We could go on. Know your anthems, sure. But also keep your ears alive to the best ‘album tracks’, before they hit the charts and streams.

The key point is this: knowing exactly where we differ from the market is central to our investment process.

Among the heavyweights, the distinction between simple ownership and true conviction is crucial. And among the lesser-owned names, the lack of following often reflects neglect, creating space for meaningful differentiation and mispricing.

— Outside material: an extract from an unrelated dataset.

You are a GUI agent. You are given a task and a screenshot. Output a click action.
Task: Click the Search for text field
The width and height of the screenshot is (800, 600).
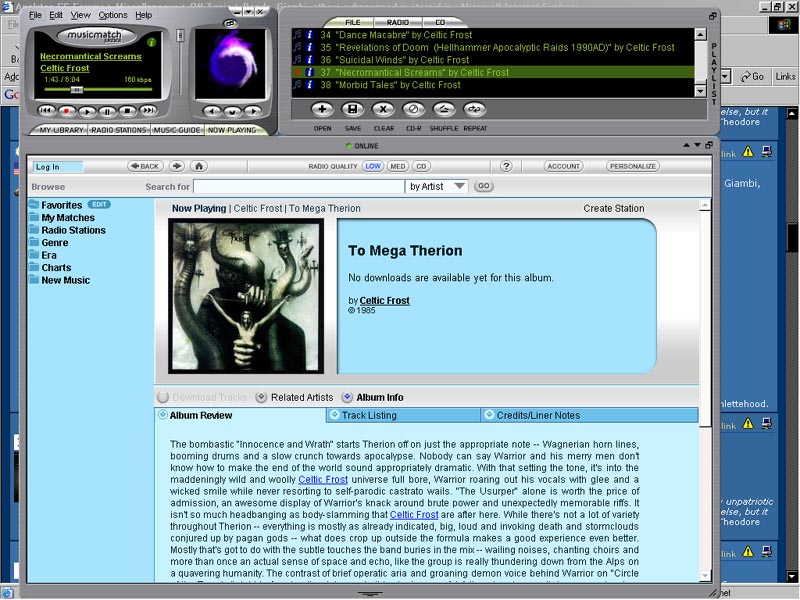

An active EM portfolio that truly understands its points of departure from the market is, in our view, far better placed to deliver strong long-term outperformance.

Footnotes

1. Using data from Copley Fund Research, covering $568bn of peer group AUM across 359 GEM Funds. Tenure data at 30/6/25, weighting data at 31/10/25. Copley Fund Research builds its universes using a holdings-driven, bottom-up approach rather than relying on traditional fund classifications (e.g. Morningstar, Lipper). They aggregate disclosed holdings from a large global sample of active long-only equity funds — across all domiciles and vehicle types, including mutual funds, OEICs, SICAVs, investment trusts and other pooled vehicles. Because the universes are based on what managers actually own rather than how products are labelled or where they are domiciled, Copley’s peer groups reflect real investment behaviour and active capital allocation, not marketing categories.

2. Where mandate restrictions don’t cap this.